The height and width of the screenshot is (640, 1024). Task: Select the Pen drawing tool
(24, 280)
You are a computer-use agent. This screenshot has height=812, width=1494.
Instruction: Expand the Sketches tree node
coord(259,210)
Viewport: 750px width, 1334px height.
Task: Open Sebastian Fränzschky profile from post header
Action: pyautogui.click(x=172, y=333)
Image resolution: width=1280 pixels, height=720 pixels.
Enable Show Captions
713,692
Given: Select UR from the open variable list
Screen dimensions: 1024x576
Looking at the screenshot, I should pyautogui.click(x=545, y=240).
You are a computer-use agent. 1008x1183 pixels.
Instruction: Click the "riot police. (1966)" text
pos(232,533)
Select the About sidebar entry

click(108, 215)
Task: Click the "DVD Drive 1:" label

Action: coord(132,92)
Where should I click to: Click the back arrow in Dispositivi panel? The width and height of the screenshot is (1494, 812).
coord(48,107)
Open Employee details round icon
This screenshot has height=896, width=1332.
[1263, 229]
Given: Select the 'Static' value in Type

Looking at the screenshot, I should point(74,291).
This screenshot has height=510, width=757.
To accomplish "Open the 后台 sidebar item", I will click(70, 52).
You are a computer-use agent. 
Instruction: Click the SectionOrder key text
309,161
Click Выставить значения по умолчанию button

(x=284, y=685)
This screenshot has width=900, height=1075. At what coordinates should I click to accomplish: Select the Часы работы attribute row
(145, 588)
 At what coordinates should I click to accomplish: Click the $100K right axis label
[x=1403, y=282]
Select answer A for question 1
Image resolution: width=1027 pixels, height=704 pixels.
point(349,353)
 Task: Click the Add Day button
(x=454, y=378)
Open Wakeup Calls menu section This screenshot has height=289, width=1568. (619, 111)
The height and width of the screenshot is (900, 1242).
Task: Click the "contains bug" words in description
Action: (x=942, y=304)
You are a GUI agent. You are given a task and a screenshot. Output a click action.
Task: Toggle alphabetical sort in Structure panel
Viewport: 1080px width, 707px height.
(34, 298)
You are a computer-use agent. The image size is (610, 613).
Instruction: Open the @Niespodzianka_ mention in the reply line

══════════════════════════════

Work task -> The required output is the line containing "This screenshot has width=900, height=1075." through the last line of the records above, each copied exactly and nothing more.

Written answer ->
This screenshot has width=900, height=1075. At what coordinates should I click to accomplish: Select the Часы работы attribute row
(145, 588)
 At what coordinates should I click to accomplish: Click the $100K right axis label
[x=1403, y=282]
Select answer A for question 1
Image resolution: width=1027 pixels, height=704 pixels.
point(349,353)
 Task: Click the Add Day button
(x=454, y=378)
Open Wakeup Calls menu section This screenshot has height=289, width=1568. (619, 111)
The height and width of the screenshot is (900, 1242).
Task: Click the "contains bug" words in description
Action: (x=942, y=304)
You are a GUI agent. You are given a task and a screenshot. Output a click action.
Task: Toggle alphabetical sort in Structure panel
Viewport: 1080px width, 707px height.
(34, 298)
You are a computer-use agent. The image size is (610, 613).
Instruction: Open the @Niespodzianka_ mention in the reply line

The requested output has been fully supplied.